Он сознавал себя сыном восемнадцатого столетия, хотя при этом и в уме, и в глубинах души оставалось что-то неподвластное этому определению — «восемнадцатое столетие». Он верил в то, что сильная республиканская власть должна быть одновременно просвещенной, любезной наукам и любящей науки. Он ненавидел прожорливый абсолютизм — здание, основанное на тупоумии, предрассудке, голой силе и кастовости. Конституция, закон, воздвигнутый руками справедливости, разума и дисциплины, — вот что должно быть фундаментом государственности, кумиром народа. Он боготворил Вольтера и Монтескье, но не разделял их надежд на монархию — пусть и разумную. Монархов никаких не должно быть, прав Жан-Жак в своих намеках и тайных мыслях. Граждане должны воспитываться на принципах уважения к человечеству, к равным им гражданам, к деятельному началу в жизни. Даниель Вебстер и Локк правы. Человечество, разум — вот бог, вот король.
Правда, иногда в сердце бьется мысль: что же такое сам разум, и насколько разумен народ, и насколько разумен он сам, Боливар, но это другой вопрос…
Равный раздел имущества? Социальная революция в ее последней форме? Да, да, он чувствует действенность этой меры, но она неосуществима. Пусть люди будут напористы, пусть обогащаются, пусть борются за личное благоденствие и тем обогащают страну; это наиболее крепко, мужественно, остальное — зыбко. Пусть крестьяне получат землю, но и помещики останутся помещиками; пусть хозяева ведут хозяйство. Пусть не равно имущество, но равны права. А конституция, закон, народ, правительство обеспечат им равенство и соблюдение человечных, справедливых правил борьбы, не допустят злоупотреблений.

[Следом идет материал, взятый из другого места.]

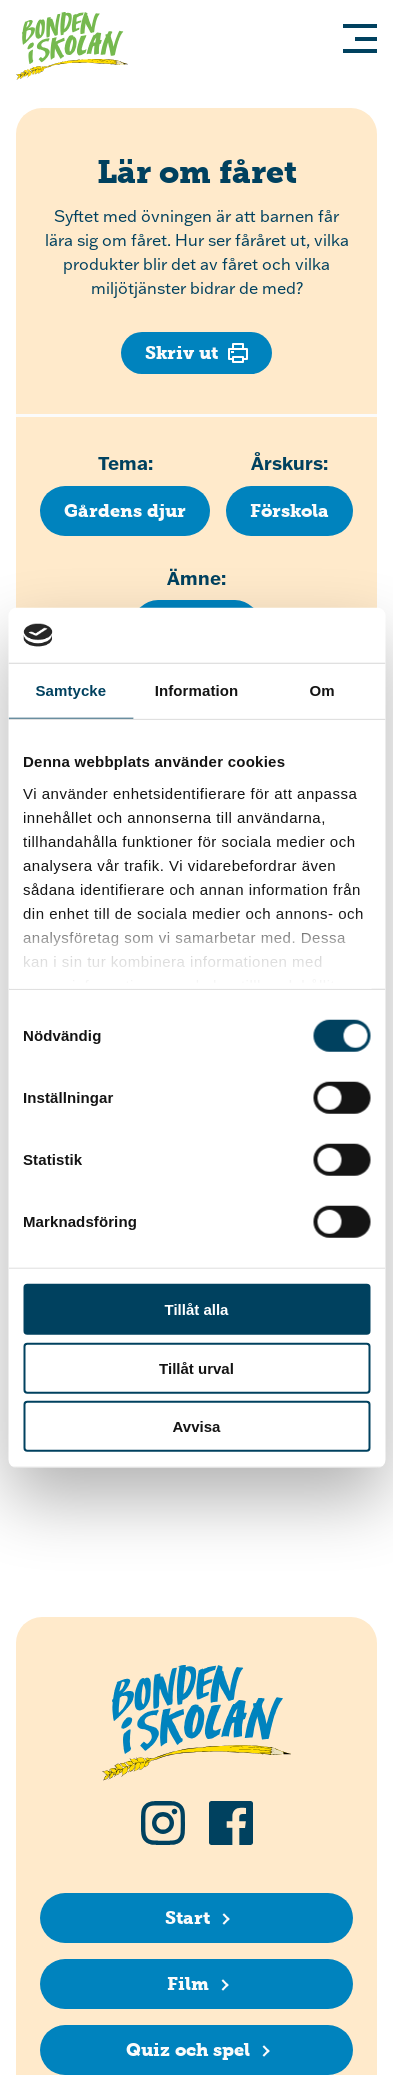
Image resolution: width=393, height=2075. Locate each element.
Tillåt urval (196, 1367)
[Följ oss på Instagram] (163, 1823)
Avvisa (197, 1426)
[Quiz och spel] (196, 2050)
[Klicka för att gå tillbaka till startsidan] (80, 48)
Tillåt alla (197, 1309)
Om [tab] (322, 690)
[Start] (196, 1918)
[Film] (196, 1984)
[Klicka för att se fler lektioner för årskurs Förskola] (289, 511)
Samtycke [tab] (70, 690)
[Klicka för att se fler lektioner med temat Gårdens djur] (125, 511)
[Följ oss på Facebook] (231, 1823)
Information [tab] (197, 690)
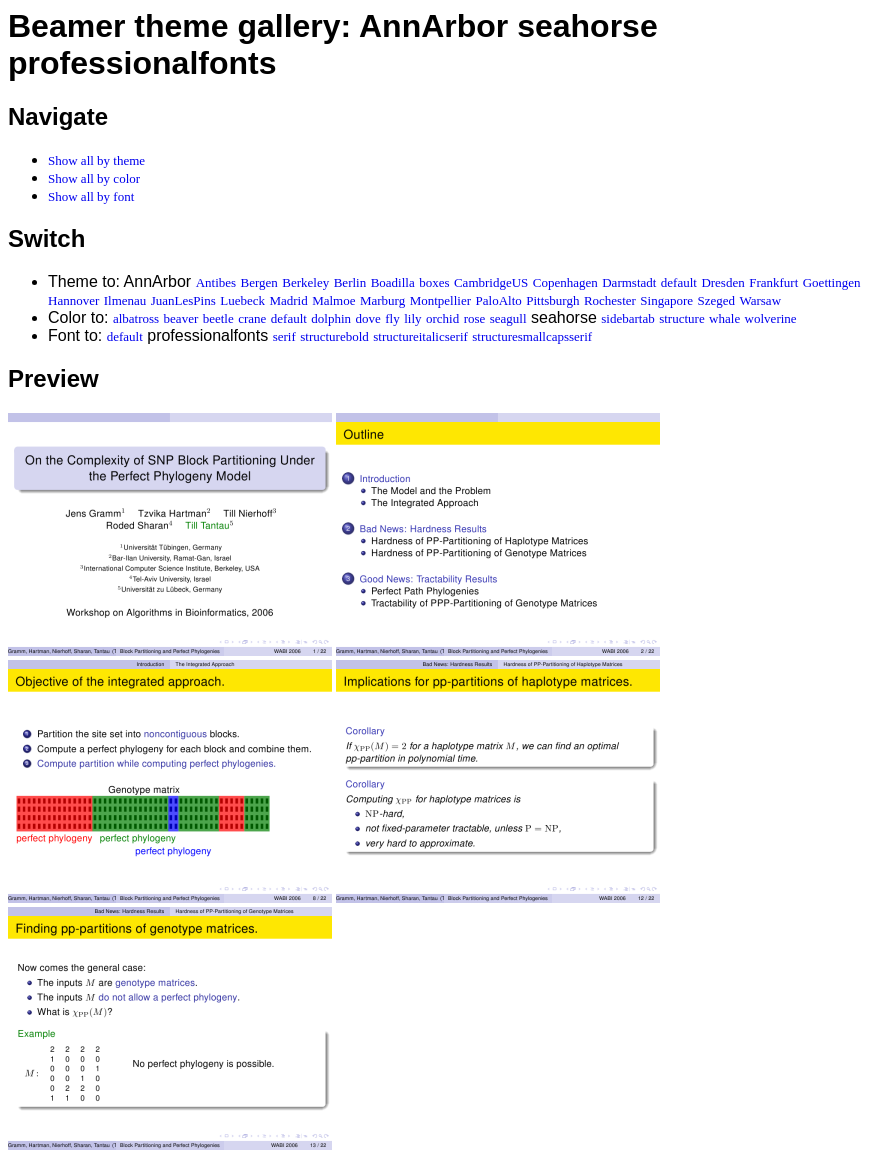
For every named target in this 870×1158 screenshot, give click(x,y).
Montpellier (440, 300)
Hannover (73, 300)
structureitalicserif (420, 336)
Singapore (666, 300)
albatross (136, 318)
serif (284, 336)
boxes (434, 282)
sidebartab (627, 318)
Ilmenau (125, 300)
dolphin (331, 318)
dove (368, 318)
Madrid (288, 300)
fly (392, 318)
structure (681, 318)
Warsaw (760, 300)
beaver (181, 318)
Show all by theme (96, 160)
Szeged (716, 300)
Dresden (722, 282)
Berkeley (305, 282)
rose (475, 318)
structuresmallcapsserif (532, 336)
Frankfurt (773, 282)
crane (252, 318)
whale (724, 318)
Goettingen (832, 282)
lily (412, 318)
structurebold (334, 336)
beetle (218, 318)
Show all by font (91, 196)
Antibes (216, 282)
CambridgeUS (491, 282)
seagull (508, 318)
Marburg (382, 300)
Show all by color (94, 178)
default (679, 282)
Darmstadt (629, 282)
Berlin (350, 282)
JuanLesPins (183, 300)
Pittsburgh (552, 300)
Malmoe (333, 300)
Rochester (610, 300)
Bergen (259, 282)
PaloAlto (499, 300)
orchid (442, 318)
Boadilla (393, 282)
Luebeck (242, 300)
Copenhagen (565, 282)
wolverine (771, 318)
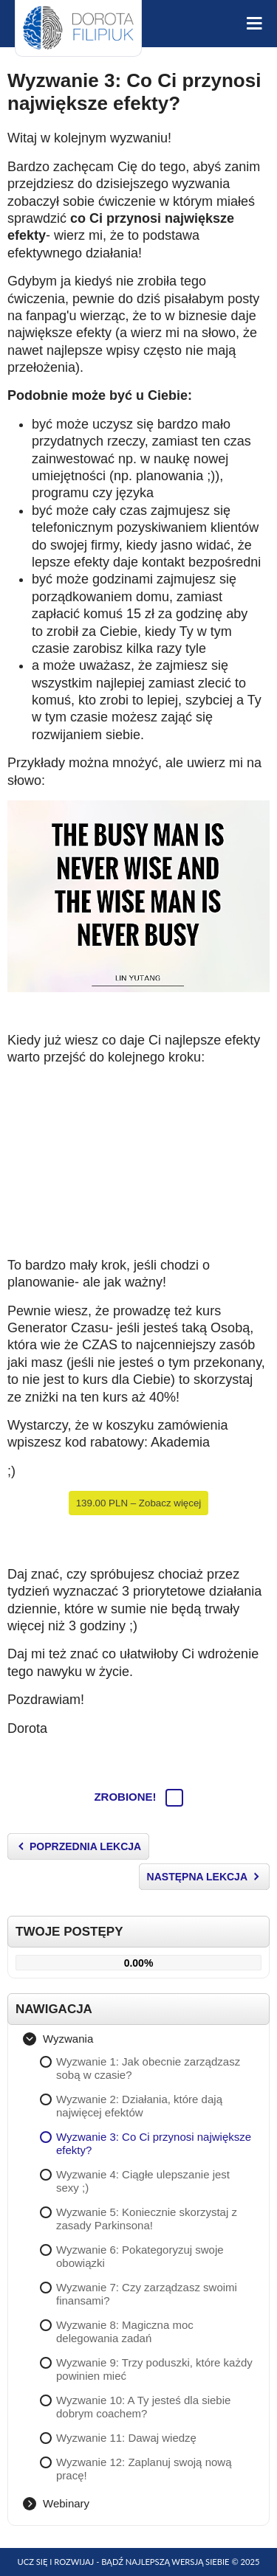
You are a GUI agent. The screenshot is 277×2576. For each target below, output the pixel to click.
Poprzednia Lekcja (85, 1846)
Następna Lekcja (197, 1877)
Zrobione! (138, 1797)
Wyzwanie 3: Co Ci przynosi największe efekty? (134, 91)
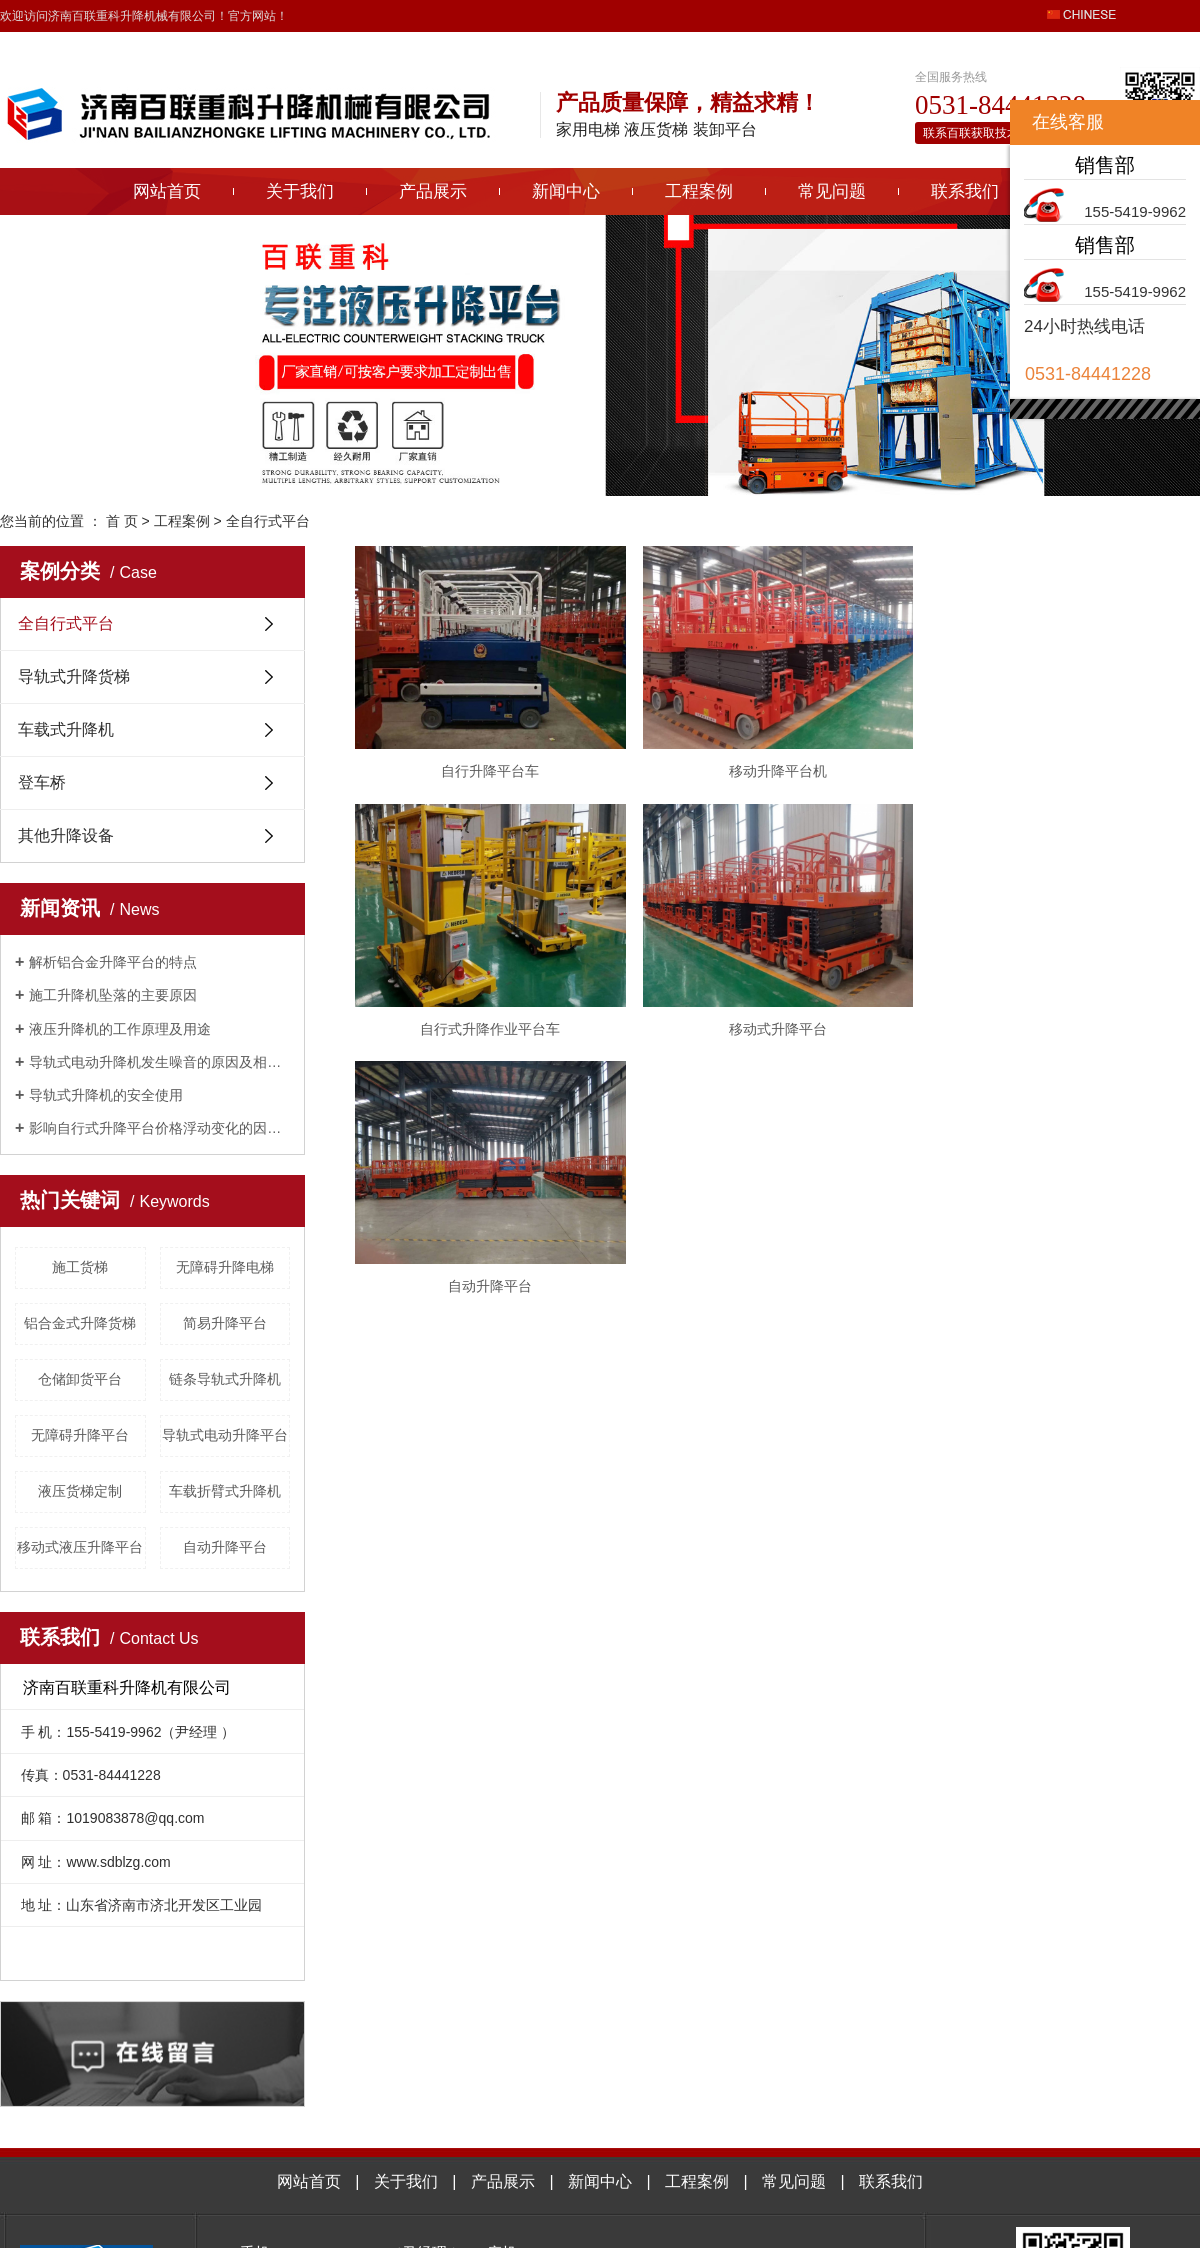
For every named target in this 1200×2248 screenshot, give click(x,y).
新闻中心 (566, 191)
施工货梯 (80, 1267)
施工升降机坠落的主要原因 (113, 995)
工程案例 (699, 191)
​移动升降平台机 (787, 776)
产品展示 (433, 191)
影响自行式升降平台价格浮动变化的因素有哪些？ (159, 1128)
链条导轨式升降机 (225, 1379)
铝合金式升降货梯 (80, 1323)
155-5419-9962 (1135, 211)
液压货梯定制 (80, 1491)
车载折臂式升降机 (225, 1491)
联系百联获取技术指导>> (990, 133)
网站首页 (167, 191)
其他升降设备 (66, 835)
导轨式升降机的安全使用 (106, 1095)
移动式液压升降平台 (80, 1547)
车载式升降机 (66, 729)
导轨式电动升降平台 (225, 1435)
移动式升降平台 (787, 1038)
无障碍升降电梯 (225, 1267)
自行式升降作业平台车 (493, 1038)
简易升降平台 (225, 1323)
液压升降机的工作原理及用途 (120, 1029)
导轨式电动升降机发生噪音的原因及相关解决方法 (159, 1062)
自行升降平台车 (493, 776)
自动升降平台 (225, 1547)
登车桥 (42, 782)
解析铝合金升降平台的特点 (113, 962)
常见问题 (832, 191)
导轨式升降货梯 (74, 676)
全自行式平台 (268, 521)
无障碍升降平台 (80, 1435)
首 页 (122, 521)
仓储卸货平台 (80, 1379)
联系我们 (965, 191)
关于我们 (300, 191)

Свобода от испанцев — первое. Далее — свобода инициативы, хозяйственный расцвет при сильной власти и соблюдении местных обычаев. Да, при сильной власти. Но Боливар не будет монархом, не будет тираном; он лишь освободит страну, а все остальное — потом. Что-то в нем есть такое, что неподвластно французам и Локку, Бентаму, чего не понять Лафайету, который так занимает его воображение (военный, и демократ, и политик — как он, Боливар). Что то есть в нем и в его земле, что не походит ни на Европу, ни на победные Северные Штаты с их Вашингтоном. Но это будет ясно потом; не все сразу. Кто хочет все сразу — не достигнет ничего. Да, они возьмут от Франции и от этих многое, но будут знать и свое. Их народы — иное. Быть может, им рано? Быть может, им рано. И ему, Боливару, это рано? Нет. Нет. Пусть льянерос дики, пусть хозяйства убоги; Боливар достаточно крепок сердцем, чтобы вдохновить свой народ; он внушит ему принципы разума и соревнования на справедливых основах.
Основа государственности — уважение к человеку и разуму. Узел общественной жизни — всеобщий закон, конституция. Воспитание детей — дело социальное.
Бог? Пусть верит, кто хочет. Церкви не следует давать волю, но если она будет работать на граждан, на всеобщее благо, если она будет помогать правителю — тем лучше. Прав Вольтер в своем слегка циничном взгляде; бог, может, создал мир, но давно уже не справляется с этой трудной монархией; религия помогает — тем лучше; но не давать церкви волю. Помни Гольбаха.
Так же и армия. Не сама по себе, а для граждан; но она же — мать порядка.
Человек — сам себе хозяин.
Изгнать испанцев — вот первое.
Главным после этого будет то, в чем мы позорно отстали перед Европой: отмена рабства — того, что заставляет краснеть в парижских салонах просвещенных креолов.
Отмена рабства и равенство рас — столь важное в этих многоцветных землях, пестреющих яркими колоритами сияющей, праздничной человеческой кожи…
Затем расцветут естественные науки. Геология, физика, геогностика, география, математика. Расцветут национальные искусства. Пойдет справедливая, бурная и достойная торговля со всем миром, всем светом — начнется все то, о чем так горячо говорили Гумбольдт, Бонплан, полюбившие эти земли… Взрастет молодежь — разумная, просвещенная, уважающая закон и свое гражданство. Каждый да позаботится о благе своем и своей семьи — не нарушая блага общественного, всеобщего. Не нарушая общественного договора…
Природа, могучая природа Америки (видел бы великий Жан-Жак эти моря, это небо, эти зеленые горы, степь) вдохновит их своим сиянием.
Как сияет будущее.
Но что же там ныне-то?
Все это тихо, спокойно ходило, вращалось в уме, в душе; и в этом не было хаоса — было единство. Оно не высказывалось в словах, оно — было. Душа жила — и этого довольно. И политика, и жена, и личность — все ясно, кристально… и только грызло одно: нет действия, действия.